Textabschnitt:
Bei der Umstrukturierung eines Unternehmens gibt es Fälle, in denen DV-Organisationseinheiten ausgegliedert und als rechtlich selbständiges Unternehmen fortgeführt werden. Hierbei handelt es sich um eine Variante des Outsourcing. Das neue Unternehmen übernimmt dabei für das Mutterunternehmen regelmäßig die gesamte oder jedenfalls einen erheblichen Teil der Datenverarbeitung (etwa Rechenzentrum, Netzbetrieb). Diese Tätigkeit stimmt inhaltlich häufig weitgehend mit derjenigen überein, die vor der Abspaltung von der DV-Organisationseinheit als unselbständigem Teil des Unternehmens wahrgenommen worden ist.

Soweit das Mutterunternehmen dem neuen Unternehmen die Verarbeitung oder Nutzung personenbezogener Daten überträgt, ist darauf hinzuweisen, daß trotz der inhaltlichen Ähnlichkeit der Tätigkeit datenschutzrechtlich wesentliche Unterschiede bestehen. Aufgrund der Ausgliederung der DV-Organisationseinheit als rechtlich selbständiges Unternehmen darf die weitere Verarbeitung oder Nutzung personenbezogener Daten für das Mutterunternehmen nur erfolgen

  • entweder als Auftragsdatenverarbeitung oder
  • im Rahmen der Funktionsübertragung.

Eingabedaten:
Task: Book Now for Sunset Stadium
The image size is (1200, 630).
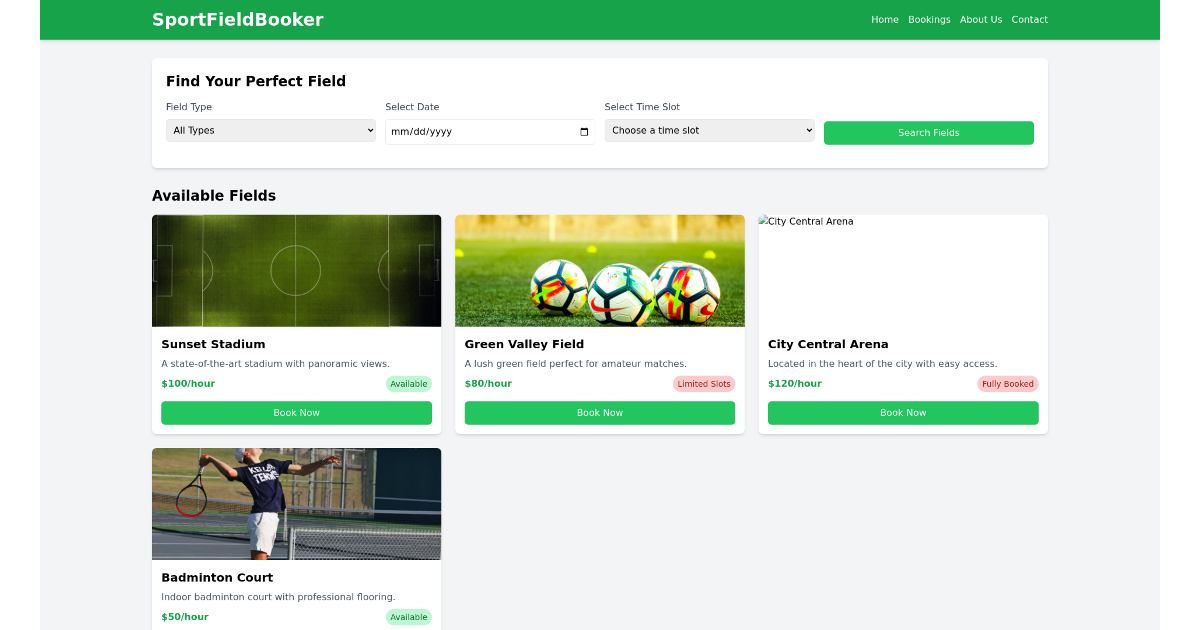Action: pos(296,412)
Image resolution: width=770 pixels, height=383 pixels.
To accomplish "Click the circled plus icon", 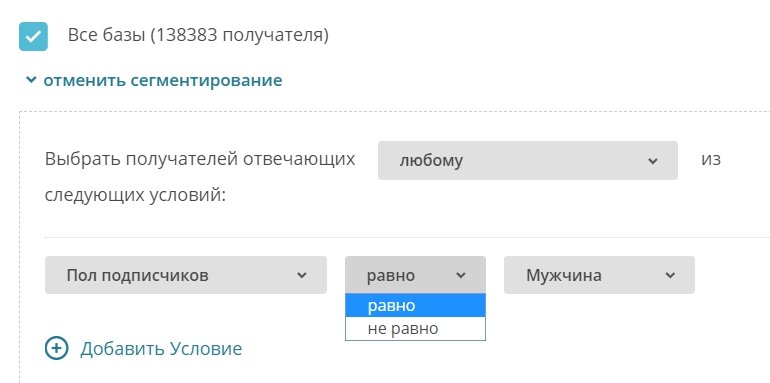I will point(56,348).
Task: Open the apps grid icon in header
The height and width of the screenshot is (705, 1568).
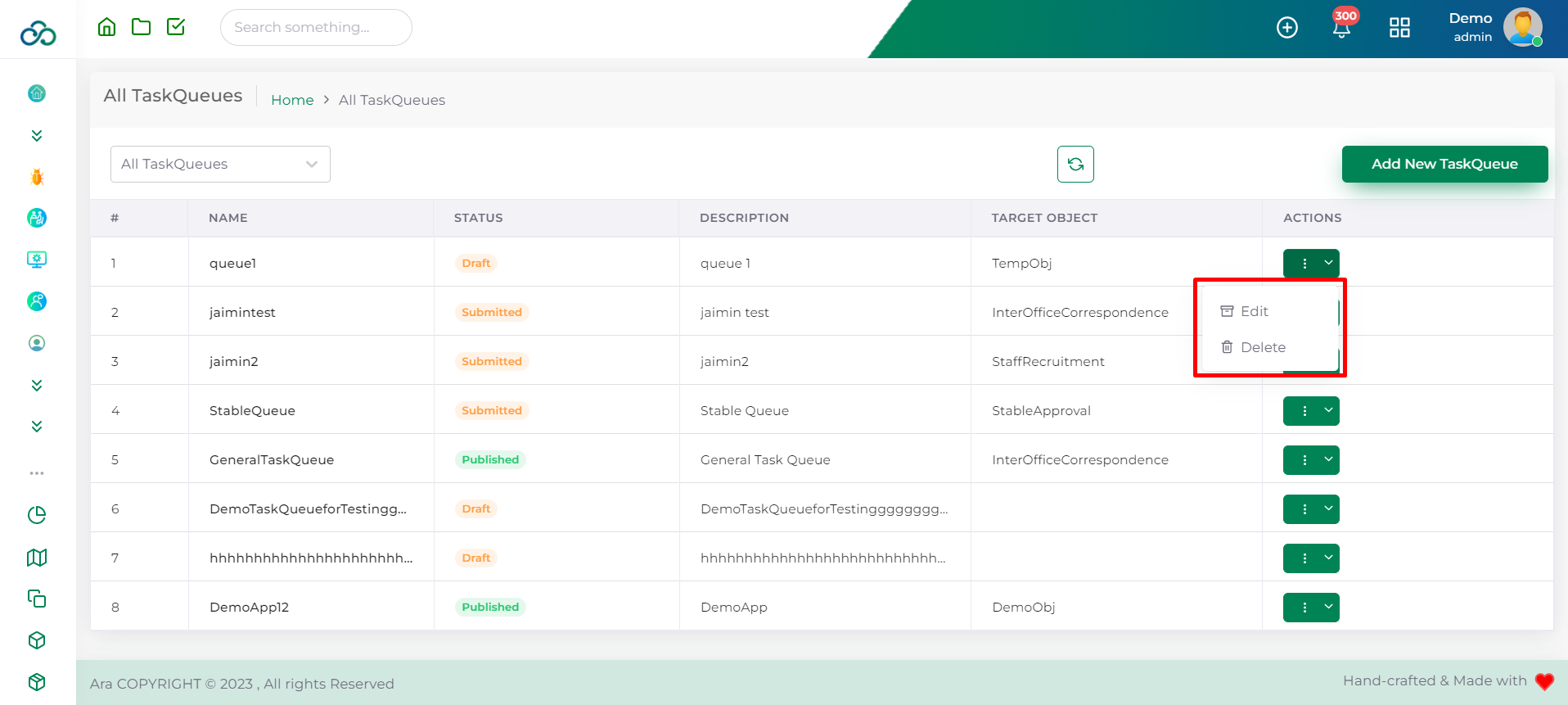Action: pyautogui.click(x=1399, y=28)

Zu lösende Aufgaben:
[a] Fassen Sie den Absatz des Textabschnitts, der mit „Soweit das Mutterunternehmen“ beginnt, knapp in Stichpunkten zusammen und behalten Sie dabei seine wesentlichen Aussagen bei.
[b] Als Variante wovon bezeichnet der Textabschnitt die Ausgliederung von DV-Organisationseinheiten als rechtlich selbständiges Unternehmen?
[c] Führen Sie den Textabschnitt über die Ausgliederung von DV-Organisationseinheiten im Anschluss an seinen letzten Satz weiter.

Ergebnisse in Reihenfolge:
[a]
- Überträgt das Mutterunternehmen dem neuen Unternehmen die Verarbeitung oder Nutzung personenbezogener Daten, bestehen trotz inhaltlich ähnlicher Tätigkeit datenschutzrechtlich wesentliche Unterschiede.
- Wegen der Ausgliederung als rechtlich selbständiges Unternehmen darf die weitere Verarbeitung oder Nutzung für das Mutterunternehmen nur als Auftragsdatenverarbeitung oder im Rahmen der Funktionsübertragung erfolgen.

[b] Als Variante des Outsourcing.

[c]
Bei der Auftragsdatenverarbeitung wird das neue Unternehmen zur Erfüllung der Geschäftszwecke des Mutterunternehmens nach dessen vertraglichen Anordnungen und Weisungen und in dessen Verantwortungsbereich tätig. Dabei sind die in § 11 BDSG genannten datenschutzrechtlichen Anforderungen sowie die Meldepflicht zum Datenschutzregister nach § 32 BDSG zu beachten.

Bei der Übertragung ganzer Funktionen (etwa der Lohn- und Gehaltsabrechnung oder der Buchhaltung) und der dazugehörigen Datenverarbeitung nimmt das neue Unternehmen eigene Geschäftszwecke wahr und ist für die Datenverarbeitung selbst verantwortlich. Die Übermittlung der Daten vom Mutterunternehmen an das neue Unternehmen darf nur unter den Voraussetzungen des § 28 BDSG erfolgen.